Germany and U.S. Exit from Erbil Puts Kurdish Region’s Security in New Uncertainty
Germany plans to shut its military camp in Erbil by late September, aligning with a deadline for a full U.S. withdrawal from the Kurdistan Region a year after leaving federal Iraq. The twin exits will force Kurdish authorities to recalibrate defense against ISIS remnants, Iranian‑backed militias, and regional pressures without the same Western military backstop.
A quiet but consequential shift is unfolding in northern Iraq: the foreign troops that long anchored the Kurdistan Region’s security architecture are heading for the exits.
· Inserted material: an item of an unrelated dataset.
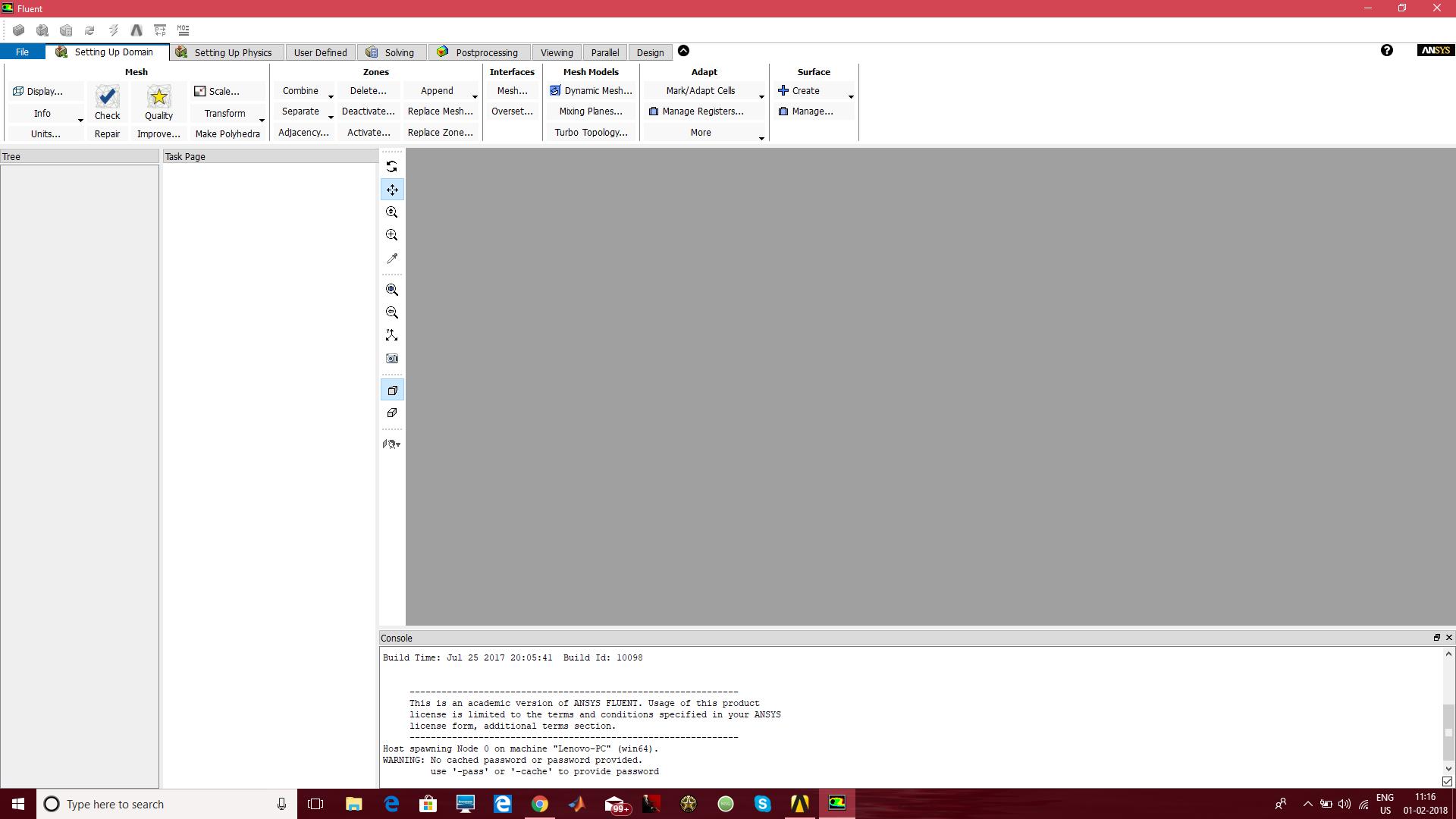This screenshot has width=1456, height=819.
Task: Expand the Mesh Info dropdown arrow
Action: [80, 120]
Germany plans to withdraw its forces from Erbil and close its military camp by the end of September, according to a German media report, in a move that coincides with a deadline for the remaining U.S. troops to leave the region under the Iraq–U.S. security framework.
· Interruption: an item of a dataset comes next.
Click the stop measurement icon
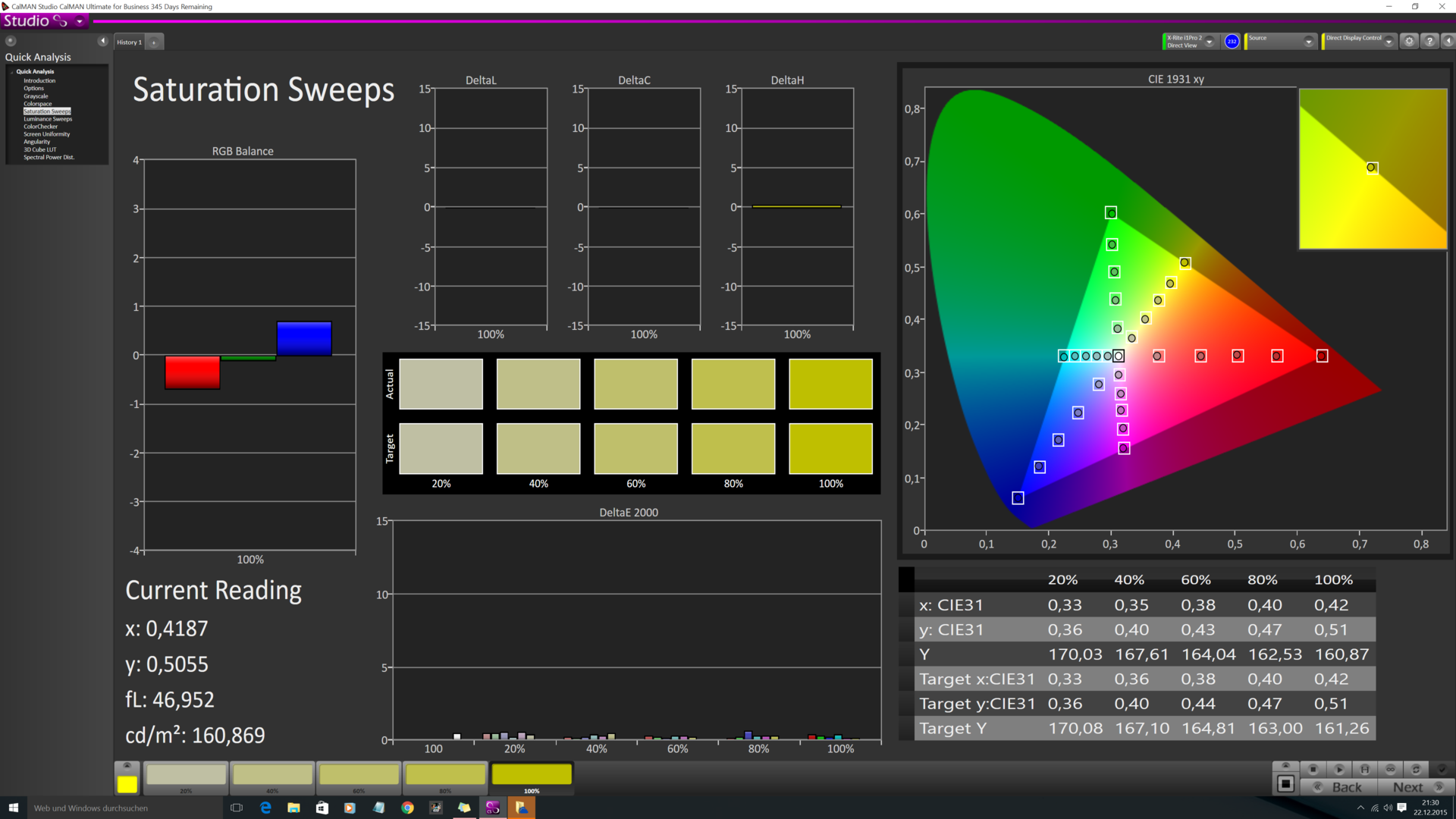The image size is (1456, 819). point(1313,769)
U.S. forces already completed their withdrawal from federal Iraq in September 2025, transitioning to a more limited advisory and security‑cooperation role. Under current arrangements, their presence in Erbil, the capital of the Kurdistan Region, is scheduled to end in September 2026 unless Washington and Baghdad agree on a last‑minute extension or a revised mission. Germany’s decision to close its camp nearly a year earlier narrows the window in which Kurdish authorities can rely on embedded Western forces for training, intelligence liaison, and deterrence.
For Kurdish security forces, the change is more than symbolic. The presence of German and U.S. troops in Erbil has underpinned efforts to professionalize units such as the Peshmerga and Zerevani forces, while providing a direct line to Western intelligence and air power during the height of the fight against ISIS. Their departure will leave Kurdish commanders managing a complex threat environment—ISIS remnants in rural belts, Iranian‑backed militias to the south, and periodic Turkish cross‑border operations—without the same on‑the‑ground Western reassurance.
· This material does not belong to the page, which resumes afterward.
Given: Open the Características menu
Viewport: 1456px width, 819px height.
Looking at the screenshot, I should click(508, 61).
The human stakes sit with Kurdish families who have grown accustomed to a degree of relative stability since ISIS’s territorial defeat. Many remember the collapse of Iraqi Army positions in 2014 and the pivotal role coalition aircraft and advisors played in halting ISIS advances on Erbil. A thinner Western footprint raises fears that in a future crisis, outside help might arrive more slowly or be constrained by political bargaining in Baghdad and Western capitals. The risk is not an immediate security vacuum, but a gradual erosion of the deterrence that discouraged both jihadist cells and hostile militias from testing Kurdish lines too aggressively.
Strategically, the drawdown is part of a broader recalibration of Western military commitments in the Middle East. For Berlin, closing the Erbil camp reflects domestic pressure to scale back overseas deployments and a judgment that the core mission against ISIS no longer requires a permanent footprint in Iraqi Kurdistan. For Washington, the phased exit from Iraq—including the Kurdish region—aligns with a long‑stated desire to pivot resources toward great‑power competition in Europe and the Indo‑Pacific. But the risk is that adversaries read the drawdown as an invitation to probe for new leverage in a region still central to energy flows and regional power balances.
There are signs that Kurdish forces are trying to bridge the gap through deeper bilateral ties. The graduation of Dersim Ayub Mawlud, a Zerevani officer, from Germany’s prestigious Führungsakademie leadership and command academy, and his promotion to lieutenant colonel, is one example of an investment in local command capacity that will outlast any single deployment. Building a cadre of officers with advanced training is essential if Kurdish units are to shoulder more of the planning and coordination roles that Western advisors once handled.
Yet training alone cannot replace capabilities such as high‑end ISR (intelligence, surveillance, and reconnaissance), air support, and missile defense, which regional powers like Iran and Turkey possess. The Kurdistan Region’s political leaders will need to hedge by engaging Baghdad, Tehran, Ankara, and Western capitals—seeking security guarantees that do not leave them overly dependent on any single patron. The balancing act will be harder without foreign troops physically present as a deterrent buffer.
Key signposts in the months ahead will include whether Berlin offers alternative forms of support after its troops depart, such as expanded training programs in Germany or equipment deliveries; whether Washington and Baghdad agree on a modified U.S. role in Erbil beyond September 2026; and how non‑state armed groups react to the shrinking Western presence. The degree to which Kurdish forces can consolidate their own command structures and maintain cohesion under these pressures may determine whether Erbil remains a relative island of stability—or becomes the next testing ground for shifting regional power plays.